We all know the figures for the economic impact of this university or that hospital or the prized local industry on their host economies. I would like the winners to tell me what is the economic impact of the addictive drug trade on our local and national economy, and in particular, what part of their retirement portfolio is derived from this industry. I would like the winners to observe that the gateway to addictive drugs is not the demon pot, but rather cigarettes and beer, in which they own stock. I would like to see the entertainment industry take note that addictive drugs are so essential to our economic survival that to indulge in them is not to revolt against society, but rather to become a substantial contributor to the capitalist system. I would like the winners to grasp that to enable their success, the capitalist system enslaves the big losers to back-breaking and stultifying jobs, makes them vulnerable to the seductions of shrewdly calculated advertising, and exploits this vulnerability by charging usurious credit card interest rates. Best of all, the winners own and profit from the very gesture of defiance of the enslaved, who imagine that they are stickin it to the man by smokin pot on the job or getting dead drunk every night.
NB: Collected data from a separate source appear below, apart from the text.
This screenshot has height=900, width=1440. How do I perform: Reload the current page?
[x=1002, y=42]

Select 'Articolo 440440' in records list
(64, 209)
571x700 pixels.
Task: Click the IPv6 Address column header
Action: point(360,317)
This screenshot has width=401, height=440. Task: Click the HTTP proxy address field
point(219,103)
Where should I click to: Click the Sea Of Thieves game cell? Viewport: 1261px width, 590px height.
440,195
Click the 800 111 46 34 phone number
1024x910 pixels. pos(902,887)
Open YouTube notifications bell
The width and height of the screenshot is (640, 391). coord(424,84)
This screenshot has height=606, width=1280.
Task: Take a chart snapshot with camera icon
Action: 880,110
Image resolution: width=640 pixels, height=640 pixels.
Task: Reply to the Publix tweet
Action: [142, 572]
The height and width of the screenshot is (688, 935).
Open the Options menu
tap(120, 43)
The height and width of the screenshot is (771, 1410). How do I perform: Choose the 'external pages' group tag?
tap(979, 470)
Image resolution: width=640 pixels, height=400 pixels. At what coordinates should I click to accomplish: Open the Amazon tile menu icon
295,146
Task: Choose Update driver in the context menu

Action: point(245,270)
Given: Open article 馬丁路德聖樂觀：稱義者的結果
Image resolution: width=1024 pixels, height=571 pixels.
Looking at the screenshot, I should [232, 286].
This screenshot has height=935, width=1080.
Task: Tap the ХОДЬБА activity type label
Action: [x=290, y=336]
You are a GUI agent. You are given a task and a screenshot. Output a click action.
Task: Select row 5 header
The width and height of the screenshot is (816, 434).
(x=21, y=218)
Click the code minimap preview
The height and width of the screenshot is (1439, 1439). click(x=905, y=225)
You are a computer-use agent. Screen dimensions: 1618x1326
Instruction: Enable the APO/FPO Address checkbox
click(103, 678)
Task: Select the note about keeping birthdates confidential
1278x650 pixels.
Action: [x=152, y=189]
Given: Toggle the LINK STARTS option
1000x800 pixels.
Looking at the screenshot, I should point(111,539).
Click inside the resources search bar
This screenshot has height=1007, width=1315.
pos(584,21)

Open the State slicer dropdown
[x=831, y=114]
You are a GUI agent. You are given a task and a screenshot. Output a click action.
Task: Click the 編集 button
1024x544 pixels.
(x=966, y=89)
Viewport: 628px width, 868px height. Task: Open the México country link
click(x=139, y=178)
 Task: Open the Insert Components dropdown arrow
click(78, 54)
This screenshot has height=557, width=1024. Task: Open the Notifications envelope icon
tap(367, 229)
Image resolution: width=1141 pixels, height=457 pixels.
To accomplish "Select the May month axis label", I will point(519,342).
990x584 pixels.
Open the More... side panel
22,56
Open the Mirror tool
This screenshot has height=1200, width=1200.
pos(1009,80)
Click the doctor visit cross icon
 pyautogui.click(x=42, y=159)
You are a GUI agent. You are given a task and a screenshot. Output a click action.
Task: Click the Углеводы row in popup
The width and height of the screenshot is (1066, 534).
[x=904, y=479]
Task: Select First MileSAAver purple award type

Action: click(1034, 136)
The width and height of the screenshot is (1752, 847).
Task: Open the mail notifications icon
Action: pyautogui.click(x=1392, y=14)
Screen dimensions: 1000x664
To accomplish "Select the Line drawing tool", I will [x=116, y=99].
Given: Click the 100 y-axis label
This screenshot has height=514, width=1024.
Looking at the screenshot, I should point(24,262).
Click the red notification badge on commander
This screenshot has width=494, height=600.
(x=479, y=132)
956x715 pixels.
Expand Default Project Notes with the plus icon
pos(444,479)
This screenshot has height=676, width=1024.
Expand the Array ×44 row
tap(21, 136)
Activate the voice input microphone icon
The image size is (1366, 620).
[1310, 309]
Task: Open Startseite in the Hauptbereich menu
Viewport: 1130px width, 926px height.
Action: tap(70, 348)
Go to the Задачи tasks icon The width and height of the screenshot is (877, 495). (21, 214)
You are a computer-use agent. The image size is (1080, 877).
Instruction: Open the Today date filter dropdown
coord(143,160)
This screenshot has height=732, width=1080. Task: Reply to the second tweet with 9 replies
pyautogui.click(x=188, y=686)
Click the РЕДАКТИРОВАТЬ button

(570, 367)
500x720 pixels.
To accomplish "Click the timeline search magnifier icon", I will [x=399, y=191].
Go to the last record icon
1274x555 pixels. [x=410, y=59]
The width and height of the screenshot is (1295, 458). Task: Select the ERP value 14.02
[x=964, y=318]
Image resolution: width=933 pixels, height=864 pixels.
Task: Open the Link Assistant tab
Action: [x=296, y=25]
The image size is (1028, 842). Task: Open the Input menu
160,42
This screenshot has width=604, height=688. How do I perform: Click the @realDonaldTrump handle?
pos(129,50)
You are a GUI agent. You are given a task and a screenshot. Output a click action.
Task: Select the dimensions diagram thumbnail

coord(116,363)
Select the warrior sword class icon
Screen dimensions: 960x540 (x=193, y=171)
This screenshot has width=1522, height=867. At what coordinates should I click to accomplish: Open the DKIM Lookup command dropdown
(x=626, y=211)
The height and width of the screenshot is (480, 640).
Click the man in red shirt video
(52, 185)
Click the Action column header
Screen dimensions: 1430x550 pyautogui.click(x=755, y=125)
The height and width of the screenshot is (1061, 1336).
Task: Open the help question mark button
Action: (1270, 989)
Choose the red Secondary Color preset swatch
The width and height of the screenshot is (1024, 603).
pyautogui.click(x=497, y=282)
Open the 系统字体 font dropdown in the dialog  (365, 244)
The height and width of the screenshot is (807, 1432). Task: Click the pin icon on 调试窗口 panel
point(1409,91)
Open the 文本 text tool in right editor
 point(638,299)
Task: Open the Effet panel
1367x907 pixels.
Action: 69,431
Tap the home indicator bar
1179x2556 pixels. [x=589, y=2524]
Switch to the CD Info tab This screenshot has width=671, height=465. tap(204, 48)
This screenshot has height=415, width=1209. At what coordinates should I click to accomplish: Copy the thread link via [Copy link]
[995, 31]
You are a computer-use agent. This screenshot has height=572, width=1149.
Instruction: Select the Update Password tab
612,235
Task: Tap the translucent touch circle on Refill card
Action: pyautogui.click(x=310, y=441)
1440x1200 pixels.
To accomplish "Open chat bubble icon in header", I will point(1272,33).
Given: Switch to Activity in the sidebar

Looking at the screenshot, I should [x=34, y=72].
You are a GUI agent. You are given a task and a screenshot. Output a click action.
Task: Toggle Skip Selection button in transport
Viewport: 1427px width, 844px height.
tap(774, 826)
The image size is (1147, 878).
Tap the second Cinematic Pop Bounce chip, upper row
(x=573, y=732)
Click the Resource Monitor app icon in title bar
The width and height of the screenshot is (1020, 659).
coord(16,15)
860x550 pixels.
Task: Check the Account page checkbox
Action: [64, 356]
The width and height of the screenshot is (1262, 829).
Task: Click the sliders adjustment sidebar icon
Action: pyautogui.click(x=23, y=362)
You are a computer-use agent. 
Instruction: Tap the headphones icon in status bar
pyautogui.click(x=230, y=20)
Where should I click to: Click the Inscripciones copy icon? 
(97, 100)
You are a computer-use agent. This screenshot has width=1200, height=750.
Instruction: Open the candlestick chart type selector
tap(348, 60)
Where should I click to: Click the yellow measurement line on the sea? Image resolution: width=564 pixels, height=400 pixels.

To portray these lapses as funky counter-cultural is an unconscionable marketing ploy. You are not stickin it to the man. The man makes more from your drinking and smoking than he does from your labor in his sweatshop.

Whatever enhancement to their sound system these entrepreneurs have "earned" at G's expense, Abdul and Adam S. are merely expendable cogs in this vast hideous machinery. They too are trapped. And the more they succeed by victimizing kids like G, the more precarious their own existence becomes. They too succumbed to someone older and smoother who made them feel important. But that being said, M will not be thinking political philosophy when next she sees them. If it is a question of her son's well-being or theirs, she is unlikely to hesitate.